The Role of Medication

No medication treats anorexia nervosa directly. Unlike depression or anxiety, where certain drugs can address the core problem, anorexia has proven stubbornly resistant to pharmacological treatment. Most psychiatric medications have shown little or no benefit in accelerating weight gain or reducing the obsessive thoughts about food and body shape that define the disorder.

The one partial exception is olanzapine, an antipsychotic that multiple randomized trials have found modestly enhances weight gain. It may also help reduce the rigid, repetitive thinking patterns common in anorexia. However, it’s used as an add-on to therapy and nutritional rehabilitation, not as a standalone treatment.

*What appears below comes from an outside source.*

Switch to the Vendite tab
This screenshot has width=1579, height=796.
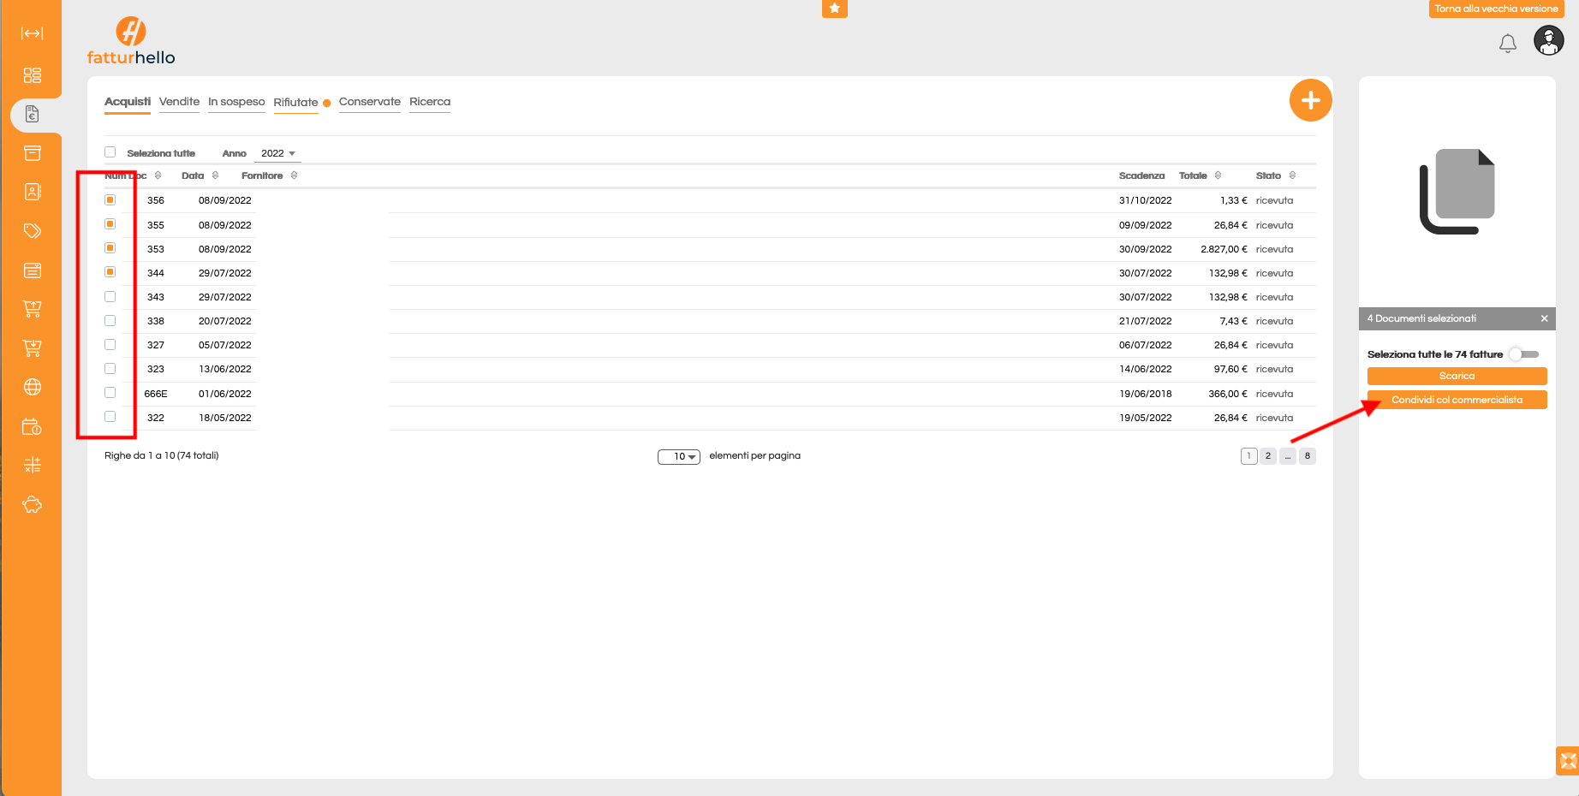tap(179, 102)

Medications are more commonly prescribed to treat conditions that occur alongside anorexia, such as depression, anxiety, or obsessive-compulsive disorder. Importantly, some of these medications work poorly in a malnourished body, so they’re often started or adjusted only after some nutritional recovery has occurred.

Preventing Relapse

Anorexia has one of the highest relapse rates of any psychiatric illness. Recovery is rarely linear, and the transition from structured treatment back to daily life is a vulnerable period. Building a relapse prevention plan before leaving treatment makes a significant difference.

The foundation of prevention is learning to recognize your own early warning signs. These vary from person to person but commonly include skipping meals, increased body checking (weighing yourself frequently or studying your reflection), wearing loose clothing to hide your shape, exercising compulsively, withdrawing from friends and family, and feeling a growing need for control or perfection. Many people find that stress is the trigger that reactivates these patterns.

A practical relapse prevention plan includes several elements. First, identifying your specific triggers by reflecting on past moments when eating disorder urges returned. Second, creating a personal coping plan for those moments, which might include calling a trusted friend, returning to a structured meal plan, or reaching out to a therapist. Third, maintaining regular eating: three meals and snacks daily, spaced about every three hours, without going more than four hours without food. This consistency helps prevent the restriction cycle from restarting.

Building and actively using a support system is equally important. Some people keep a list of names and phone numbers to call when old thought patterns resurface. Reducing exposure to negative influences, whether that means unfollowing certain social media accounts, setting boundaries with people who comment on your body, or avoiding environments that trigger comparison, also helps protect recovery.

Regular check-ins with a trusted person, particularly in early recovery, help you stay aware of subtle shifts in behavior before they escalate. Developing new interests and hobbies that have nothing to do with food, exercise, or appearance gives you sources of identity and satisfaction that the eating disorder previously occupied.